### Source passage ###

Hello, you of the Cult of the Jitterbug.
Your worthy leader is back.

The Road Warrior. Spent my Christmas holiday mostly off the grid, indulging my wanderlust by traveling around northern BZ and neighboring Mexico.
I’m back in San Ignacio where I live in far western Belize, a few miles from Guatemala, from a Christmastime road trip I took via motorcycle to Corozal, a thriving town on gorgeous Chetumal Bay in northern Belize.
Corozal, which is sugar cane country, borders the bustling city of Chetumal in the southwest Yucatan in Mexico.
So mine wasn’t your traditional American Christmas. But it was all I wanted for Christmas–an adventurous road trip to beautiful places I’ve not explored much in Belize and Mexico since moving here four years ago.
Except for one overnight stay in a Mexican hostel, I spent the holiday week with my longtime Belizean friends Pops and Myrna, cane farmers who live a simple but good life in a quiet village called Louisville, 15 minutes from Corozal.(See link to Corozal info at bottom.)

### Data section ###

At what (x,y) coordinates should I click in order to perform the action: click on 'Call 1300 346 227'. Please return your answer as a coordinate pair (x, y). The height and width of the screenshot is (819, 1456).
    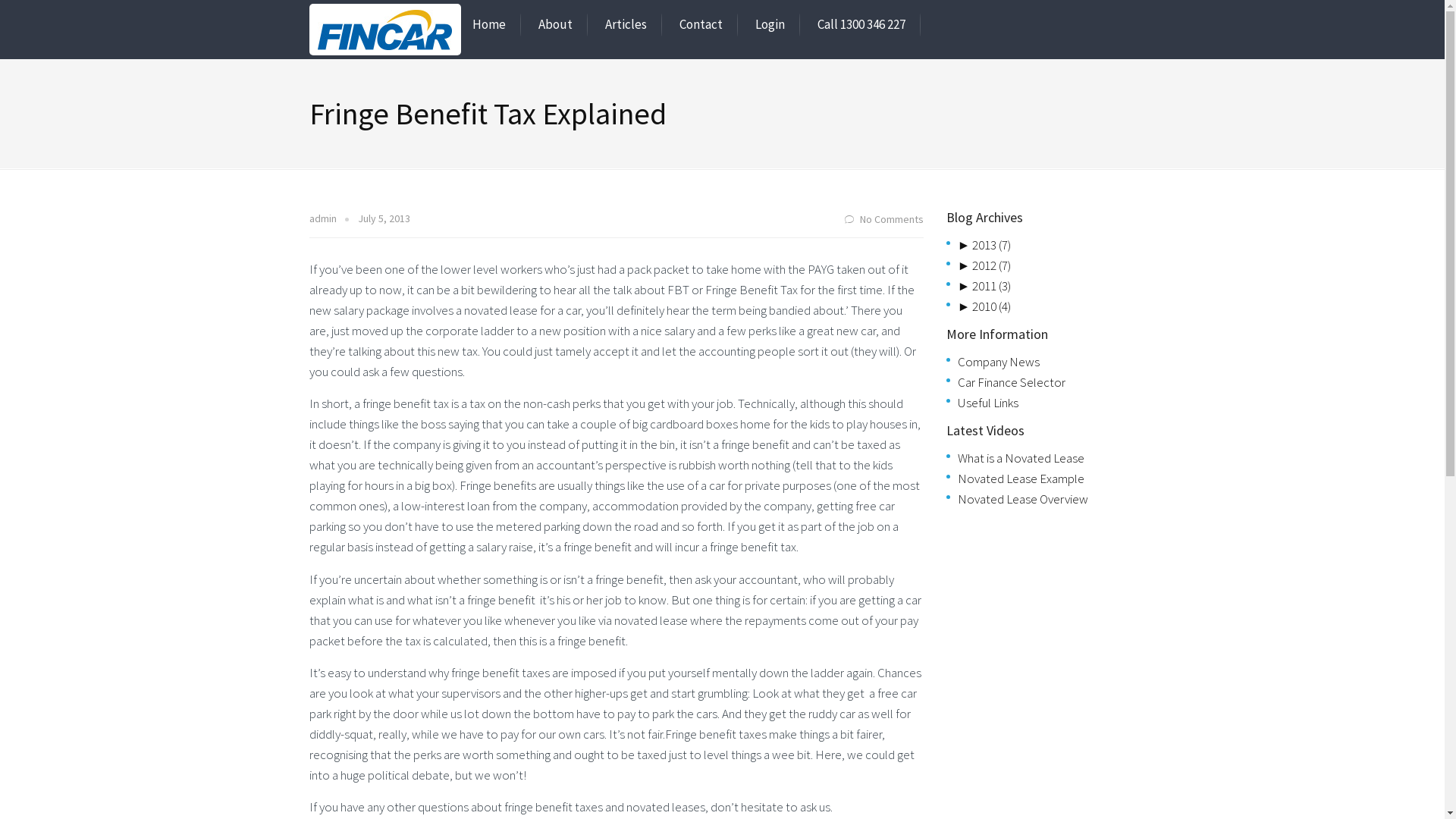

###

Answer these questions from the road-trip post.
1. In which town does the writer live?
2. How many years ago did the writer move to Belize?
3. How far is the village of Louisville from Corozal?

1. San Ignacio, in far western Belize.
2. Four years ago.
3. 15 minutes.